What the task asks> Copy the entries below line for line, leaving every character as it is.

— BEGIN —

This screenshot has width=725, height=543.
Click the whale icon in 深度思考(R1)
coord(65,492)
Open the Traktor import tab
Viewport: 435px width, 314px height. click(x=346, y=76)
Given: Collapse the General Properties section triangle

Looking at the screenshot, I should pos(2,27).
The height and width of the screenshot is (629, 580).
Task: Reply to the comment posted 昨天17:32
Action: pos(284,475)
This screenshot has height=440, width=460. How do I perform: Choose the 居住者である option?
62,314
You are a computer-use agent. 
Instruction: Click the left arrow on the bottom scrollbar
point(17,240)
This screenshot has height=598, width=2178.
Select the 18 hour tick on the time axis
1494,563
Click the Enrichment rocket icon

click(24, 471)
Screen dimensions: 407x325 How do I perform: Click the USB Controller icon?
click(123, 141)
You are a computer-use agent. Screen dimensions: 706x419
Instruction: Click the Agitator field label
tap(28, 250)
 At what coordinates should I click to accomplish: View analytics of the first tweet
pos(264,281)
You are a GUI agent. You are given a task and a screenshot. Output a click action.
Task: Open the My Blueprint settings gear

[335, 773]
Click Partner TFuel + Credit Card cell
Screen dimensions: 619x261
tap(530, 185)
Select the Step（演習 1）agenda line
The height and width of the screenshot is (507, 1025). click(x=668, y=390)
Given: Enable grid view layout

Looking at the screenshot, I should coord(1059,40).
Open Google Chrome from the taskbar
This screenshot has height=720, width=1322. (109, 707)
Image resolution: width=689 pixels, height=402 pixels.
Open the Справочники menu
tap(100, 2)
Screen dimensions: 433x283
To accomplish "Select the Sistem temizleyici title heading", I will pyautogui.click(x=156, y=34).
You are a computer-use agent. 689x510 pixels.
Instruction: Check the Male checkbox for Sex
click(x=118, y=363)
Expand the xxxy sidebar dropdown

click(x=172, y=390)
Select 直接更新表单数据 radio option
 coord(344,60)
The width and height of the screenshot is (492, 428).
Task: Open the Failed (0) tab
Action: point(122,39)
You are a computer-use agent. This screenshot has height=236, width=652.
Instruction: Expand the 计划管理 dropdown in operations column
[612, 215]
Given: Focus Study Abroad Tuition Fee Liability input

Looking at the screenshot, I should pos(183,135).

— END —

Exercise response>
This screenshot has width=725, height=543.
Click the whale icon in 深度思考(R1)
coord(65,492)
Open the Traktor import tab
Viewport: 435px width, 314px height. click(x=346, y=76)
Given: Collapse the General Properties section triangle

Looking at the screenshot, I should pos(2,27).
The height and width of the screenshot is (629, 580).
Task: Reply to the comment posted 昨天17:32
Action: pos(284,475)
This screenshot has height=440, width=460. How do I perform: Choose the 居住者である option?
62,314
You are a computer-use agent. 
Instruction: Click the left arrow on the bottom scrollbar
point(17,240)
This screenshot has height=598, width=2178.
Select the 18 hour tick on the time axis
1494,563
Click the Enrichment rocket icon

click(24, 471)
Screen dimensions: 407x325 How do I perform: Click the USB Controller icon?
click(123, 141)
You are a computer-use agent. Screen dimensions: 706x419
Instruction: Click the Agitator field label
tap(28, 250)
 At what coordinates should I click to accomplish: View analytics of the first tweet
pos(264,281)
You are a GUI agent. You are given a task and a screenshot. Output a click action.
Task: Open the My Blueprint settings gear

[335, 773]
Click Partner TFuel + Credit Card cell
Screen dimensions: 619x261
tap(530, 185)
Select the Step（演習 1）agenda line
The height and width of the screenshot is (507, 1025). click(x=668, y=390)
Given: Enable grid view layout

Looking at the screenshot, I should coord(1059,40).
Open Google Chrome from the taskbar
This screenshot has height=720, width=1322. (109, 707)
Image resolution: width=689 pixels, height=402 pixels.
Open the Справочники menu
tap(100, 2)
Screen dimensions: 433x283
To accomplish "Select the Sistem temizleyici title heading", I will pyautogui.click(x=156, y=34).
You are a computer-use agent. 689x510 pixels.
Instruction: Check the Male checkbox for Sex
click(x=118, y=363)
Expand the xxxy sidebar dropdown

click(x=172, y=390)
Select 直接更新表单数据 radio option
 coord(344,60)
The width and height of the screenshot is (492, 428).
Task: Open the Failed (0) tab
Action: point(122,39)
You are a computer-use agent. This screenshot has height=236, width=652.
Instruction: Expand the 计划管理 dropdown in operations column
[612, 215]
Given: Focus Study Abroad Tuition Fee Liability input

Looking at the screenshot, I should pos(183,135).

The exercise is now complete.